**ENTRIES PROVIDED:**
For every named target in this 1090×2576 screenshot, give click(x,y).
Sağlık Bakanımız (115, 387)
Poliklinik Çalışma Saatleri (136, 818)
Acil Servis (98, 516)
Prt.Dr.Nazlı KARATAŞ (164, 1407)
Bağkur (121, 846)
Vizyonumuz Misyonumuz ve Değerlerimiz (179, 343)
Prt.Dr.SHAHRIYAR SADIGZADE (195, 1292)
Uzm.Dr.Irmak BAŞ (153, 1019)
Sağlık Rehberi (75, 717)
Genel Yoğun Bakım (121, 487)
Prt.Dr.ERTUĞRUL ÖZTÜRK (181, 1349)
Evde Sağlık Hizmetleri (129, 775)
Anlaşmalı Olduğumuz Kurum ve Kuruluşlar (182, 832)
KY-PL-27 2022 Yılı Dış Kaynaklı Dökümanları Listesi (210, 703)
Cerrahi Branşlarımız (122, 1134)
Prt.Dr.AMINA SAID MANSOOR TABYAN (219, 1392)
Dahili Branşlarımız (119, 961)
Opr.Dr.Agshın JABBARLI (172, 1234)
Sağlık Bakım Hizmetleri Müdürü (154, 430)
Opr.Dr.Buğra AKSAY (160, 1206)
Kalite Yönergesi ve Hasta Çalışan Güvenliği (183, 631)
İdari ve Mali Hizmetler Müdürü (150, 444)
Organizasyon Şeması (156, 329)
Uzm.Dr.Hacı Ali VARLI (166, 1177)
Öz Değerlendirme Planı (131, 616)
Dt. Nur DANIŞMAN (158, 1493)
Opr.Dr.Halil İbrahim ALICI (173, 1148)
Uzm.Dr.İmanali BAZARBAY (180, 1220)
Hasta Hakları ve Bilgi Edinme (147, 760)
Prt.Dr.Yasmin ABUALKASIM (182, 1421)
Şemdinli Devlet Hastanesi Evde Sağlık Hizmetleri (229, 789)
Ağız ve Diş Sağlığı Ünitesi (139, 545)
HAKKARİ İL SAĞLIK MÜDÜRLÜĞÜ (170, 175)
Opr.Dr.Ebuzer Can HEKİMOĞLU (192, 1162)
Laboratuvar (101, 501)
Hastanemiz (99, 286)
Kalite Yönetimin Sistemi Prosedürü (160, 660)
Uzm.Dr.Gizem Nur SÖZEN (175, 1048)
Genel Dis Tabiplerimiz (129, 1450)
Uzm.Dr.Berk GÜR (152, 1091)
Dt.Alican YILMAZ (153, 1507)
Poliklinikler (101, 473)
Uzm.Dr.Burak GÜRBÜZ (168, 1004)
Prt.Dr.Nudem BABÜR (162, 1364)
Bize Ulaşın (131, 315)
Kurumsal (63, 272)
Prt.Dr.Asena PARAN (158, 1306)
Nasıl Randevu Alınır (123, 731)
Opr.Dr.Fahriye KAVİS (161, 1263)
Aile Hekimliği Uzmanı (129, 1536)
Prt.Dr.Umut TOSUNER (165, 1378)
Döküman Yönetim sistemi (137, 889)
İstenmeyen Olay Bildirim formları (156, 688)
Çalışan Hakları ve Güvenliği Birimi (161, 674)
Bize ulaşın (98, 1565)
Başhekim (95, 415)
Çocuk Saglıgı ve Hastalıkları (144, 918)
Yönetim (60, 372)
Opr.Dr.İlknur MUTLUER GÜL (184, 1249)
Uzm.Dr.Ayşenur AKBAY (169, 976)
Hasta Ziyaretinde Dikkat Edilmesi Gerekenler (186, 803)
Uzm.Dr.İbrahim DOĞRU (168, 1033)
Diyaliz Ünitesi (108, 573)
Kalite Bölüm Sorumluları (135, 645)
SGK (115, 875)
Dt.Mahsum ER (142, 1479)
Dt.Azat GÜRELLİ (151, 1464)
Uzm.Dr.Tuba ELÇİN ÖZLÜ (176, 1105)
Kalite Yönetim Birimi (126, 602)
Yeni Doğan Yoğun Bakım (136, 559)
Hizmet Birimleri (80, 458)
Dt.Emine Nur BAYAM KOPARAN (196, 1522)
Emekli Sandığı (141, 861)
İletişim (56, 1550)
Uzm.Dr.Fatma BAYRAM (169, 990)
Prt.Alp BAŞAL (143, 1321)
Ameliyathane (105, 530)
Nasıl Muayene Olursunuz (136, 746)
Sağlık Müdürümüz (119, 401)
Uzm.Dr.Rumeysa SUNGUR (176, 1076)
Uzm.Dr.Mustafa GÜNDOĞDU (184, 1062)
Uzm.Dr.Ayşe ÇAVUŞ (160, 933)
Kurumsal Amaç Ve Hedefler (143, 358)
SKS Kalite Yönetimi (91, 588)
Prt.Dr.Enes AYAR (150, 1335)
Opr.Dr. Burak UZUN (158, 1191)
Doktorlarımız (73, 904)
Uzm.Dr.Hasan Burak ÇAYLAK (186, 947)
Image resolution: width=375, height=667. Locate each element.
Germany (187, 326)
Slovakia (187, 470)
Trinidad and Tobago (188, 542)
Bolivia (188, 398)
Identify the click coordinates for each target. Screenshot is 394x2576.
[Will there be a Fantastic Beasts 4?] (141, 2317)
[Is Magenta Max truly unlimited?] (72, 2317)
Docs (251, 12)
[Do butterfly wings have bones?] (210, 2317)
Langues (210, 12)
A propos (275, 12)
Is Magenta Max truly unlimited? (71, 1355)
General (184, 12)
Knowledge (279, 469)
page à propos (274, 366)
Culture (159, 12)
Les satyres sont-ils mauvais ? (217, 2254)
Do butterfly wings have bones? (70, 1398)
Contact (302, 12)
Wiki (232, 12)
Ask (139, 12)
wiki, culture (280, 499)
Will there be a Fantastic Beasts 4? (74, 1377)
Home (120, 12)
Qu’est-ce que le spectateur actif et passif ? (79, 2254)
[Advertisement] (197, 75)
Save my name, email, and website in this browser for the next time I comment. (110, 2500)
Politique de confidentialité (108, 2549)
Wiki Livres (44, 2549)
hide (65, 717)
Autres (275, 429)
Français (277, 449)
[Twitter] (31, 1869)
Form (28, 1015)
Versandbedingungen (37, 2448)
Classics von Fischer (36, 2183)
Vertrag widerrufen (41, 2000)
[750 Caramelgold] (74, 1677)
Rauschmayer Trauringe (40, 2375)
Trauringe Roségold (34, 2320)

**EXERCISE REQUIREMENTS:** All of the material above needs repeating. Keep it exact.

**RESULT:**
For every named target in this 1090×2576 screenshot, give click(x,y).
Sağlık Bakanımız (115, 387)
Poliklinik Çalışma Saatleri (136, 818)
Acil Servis (98, 516)
Prt.Dr.Nazlı KARATAŞ (164, 1407)
Bağkur (121, 846)
Vizyonumuz Misyonumuz ve Değerlerimiz (179, 343)
Prt.Dr.SHAHRIYAR SADIGZADE (195, 1292)
Uzm.Dr.Irmak BAŞ (153, 1019)
Sağlık Rehberi (75, 717)
Genel Yoğun Bakım (121, 487)
Prt.Dr.ERTUĞRUL ÖZTÜRK (181, 1349)
Evde Sağlık Hizmetleri (129, 775)
Anlaşmalı Olduğumuz Kurum ve Kuruluşlar (182, 832)
KY-PL-27 2022 Yılı Dış Kaynaklı Dökümanları Listesi (210, 703)
Cerrahi Branşlarımız (122, 1134)
Prt.Dr.AMINA SAID MANSOOR TABYAN (219, 1392)
Dahili Branşlarımız (119, 961)
Opr.Dr.Agshın JABBARLI (172, 1234)
Sağlık Bakım Hizmetleri Müdürü (154, 430)
Opr.Dr.Buğra AKSAY (160, 1206)
Kalite Yönergesi ve Hasta Çalışan Güvenliği (183, 631)
İdari ve Mali Hizmetler Müdürü (150, 444)
Organizasyon Şeması (156, 329)
Uzm.Dr.Hacı Ali VARLI (166, 1177)
Öz Değerlendirme Planı (131, 616)
Dt. Nur DANIŞMAN (158, 1493)
Opr.Dr.Halil İbrahim ALICI (173, 1148)
Uzm.Dr.İmanali BAZARBAY (180, 1220)
Hasta Hakları ve Bilgi Edinme (147, 760)
Prt.Dr.Yasmin ABUALKASIM (182, 1421)
Şemdinli Devlet Hastanesi Evde Sağlık Hizmetleri (229, 789)
Ağız ve Diş Sağlığı Ünitesi (139, 545)
HAKKARİ İL SAĞLIK MÜDÜRLÜĞÜ (170, 175)
Opr.Dr.Ebuzer Can HEKİMOĞLU (192, 1162)
Laboratuvar (101, 501)
Hastanemiz (99, 286)
Kalite Yönetimin Sistemi Prosedürü (160, 660)
Uzm.Dr.Gizem Nur SÖZEN (175, 1048)
Genel Dis Tabiplerimiz (129, 1450)
Uzm.Dr.Berk GÜR (152, 1091)
Dt.Alican YILMAZ (153, 1507)
Poliklinikler (101, 473)
Uzm.Dr.Burak GÜRBÜZ (168, 1004)
Prt.Dr.Nudem BABÜR (162, 1364)
Bize Ulaşın (131, 315)
Kurumsal (63, 272)
Prt.Dr.Asena PARAN (158, 1306)
Nasıl Randevu Alınır (123, 731)
Opr.Dr.Fahriye KAVİS (161, 1263)
Aile Hekimliği Uzmanı (129, 1536)
Prt.Dr.Umut TOSUNER (165, 1378)
Döküman Yönetim sistemi (137, 889)
İstenmeyen Olay Bildirim formları (156, 688)
Çalışan Hakları ve Güvenliği Birimi (161, 674)
Bize ulaşın (98, 1565)
Başhekim (95, 415)
Çocuk Saglıgı ve Hastalıkları (144, 918)
Yönetim (60, 372)
Opr.Dr.İlknur MUTLUER GÜL (184, 1249)
Uzm.Dr.Ayşenur AKBAY (169, 976)
Hasta Ziyaretinde Dikkat Edilmesi Gerekenler (186, 803)
Uzm.Dr.İbrahim DOĞRU (168, 1033)
Diyaliz Ünitesi (108, 573)
Kalite Bölüm Sorumluları (135, 645)
SGK (115, 875)
Dt.Mahsum ER (142, 1479)
Dt.Azat GÜRELLİ (151, 1464)
Uzm.Dr.Tuba ELÇİN ÖZLÜ (176, 1105)
Kalite Yönetim Birimi (126, 602)
Yeni Doğan Yoğun Bakım (136, 559)
Hizmet Birimleri (80, 458)
Dt.Emine Nur BAYAM KOPARAN (196, 1522)
Emekli Sandığı (141, 861)
İletişim (56, 1550)
Uzm.Dr.Fatma BAYRAM (169, 990)
Prt.Alp BAŞAL (143, 1321)
Ameliyathane (105, 530)
Nasıl Muayene Olursunuz (136, 746)
Sağlık Müdürümüz (119, 401)
Uzm.Dr.Rumeysa SUNGUR (176, 1076)
Uzm.Dr.Mustafa GÜNDOĞDU (184, 1062)
Uzm.Dr.Ayşe ÇAVUŞ (160, 933)
Kurumsal Amaç Ve Hedefler (143, 358)
SKS Kalite Yönetimi (91, 588)
Prt.Dr.Enes AYAR (150, 1335)
Opr.Dr. Burak UZUN (158, 1191)
Doktorlarımız (73, 904)
Uzm.Dr.Hasan Burak ÇAYLAK (186, 947)
Image resolution: width=375, height=667. Locate each element.
Germany (187, 326)
Slovakia (187, 470)
Trinidad and Tobago (188, 542)
Bolivia (188, 398)
Identify the click coordinates for each target. Screenshot is 394x2576.
[Will there be a Fantastic Beasts 4?] (141, 2317)
[Is Magenta Max truly unlimited?] (72, 2317)
Docs (251, 12)
[Do butterfly wings have bones?] (210, 2317)
Langues (210, 12)
A propos (275, 12)
Is Magenta Max truly unlimited? (71, 1355)
General (184, 12)
Knowledge (279, 469)
page à propos (274, 366)
Culture (159, 12)
Les satyres sont-ils mauvais ? (217, 2254)
Do butterfly wings have bones? (70, 1398)
Contact (302, 12)
Wiki (232, 12)
Ask (139, 12)
wiki, culture (280, 499)
Will there be a Fantastic Beasts 4? (74, 1377)
Home (120, 12)
Qu’est-ce que le spectateur actif et passif ? (79, 2254)
[Advertisement] (197, 75)
Save my name, email, and website in this browser for the next time I comment. (110, 2500)
Politique de confidentialité (108, 2549)
Wiki Livres (44, 2549)
hide (65, 717)
Autres (275, 429)
Français (277, 449)
[Twitter] (31, 1869)
Form (28, 1015)
Versandbedingungen (37, 2448)
Classics von Fischer (36, 2183)
Vertrag widerrufen (41, 2000)
[750 Caramelgold] (74, 1677)
Rauschmayer Trauringe (40, 2375)
Trauringe Roségold (34, 2320)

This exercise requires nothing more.